Le professeur Mégnien s’est suicidé après son retour d’un arrêt maladie de neuf mois, alors qu’il avait trouvé son bureau du septième étage déménagé. C’est de ce même étage qu’il s’est suicidé après avoir déboulonné la fenêtre. Un geste qui en dit long !

Selon l’accusation, « le climat sur le lieu de travail, une stratégie d’isolement et de mise à l’écart, une limitation des moyens matériels et humains ont porté gravement atteinte aux droits du Professeur, à sa dignité et à son avenir professionnel ».

Ses collègues eux-mêmes avaient, à l’époque du suicide, dénoncé cette placardisation et ces méthodes : manœuvres et maltraitance pour que le poste de chef de service de médecine cardiovasculaire lui échappe. La lutte des places, à l’hôpital comme dans les entreprises, même au plus haut niveau, est impitoyable.

Une enquête a été ouverte par l’inspection du travail, dont le rapport indique que le cardiologue a bien été victime de harcèlement moral ayant conduit au suicide. Il conclut à un « homicide involontaire ».

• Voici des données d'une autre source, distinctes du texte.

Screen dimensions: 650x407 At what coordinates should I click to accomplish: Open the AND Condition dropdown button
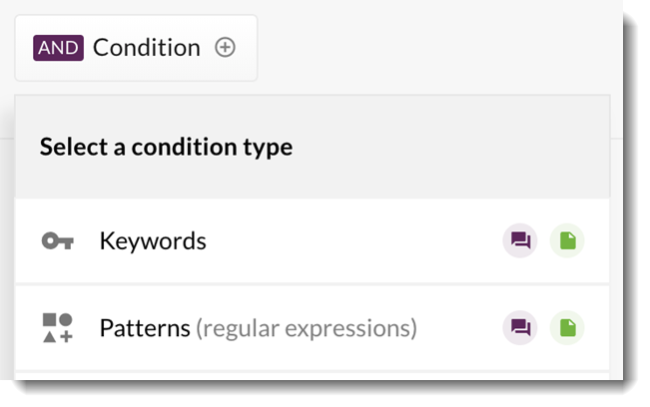(136, 48)
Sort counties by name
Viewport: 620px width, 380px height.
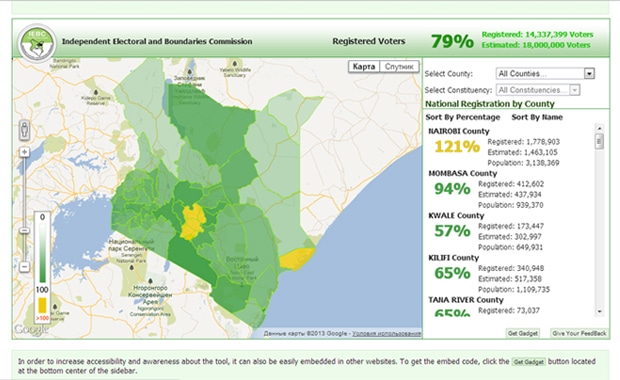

La directrice de l’hôpital, malgré cela, avait reçu le soutien du directeur de l’AP-HP, Martin Hirsch, qui affirmait « qu’elle avait fait l’objet d’attaques infondées, parfois avec des procédés déloyaux » et lui avait publiquement rendu hommage. Une façon de nier les responsabilités des directions en reprenant à son compte ce vieil adage qui veut que la meilleure défense soit l’attaque ?

Une stratégie de défense qui ne doit pas nous tromper : les responsables de ce suicide sont sur le banc des accusés.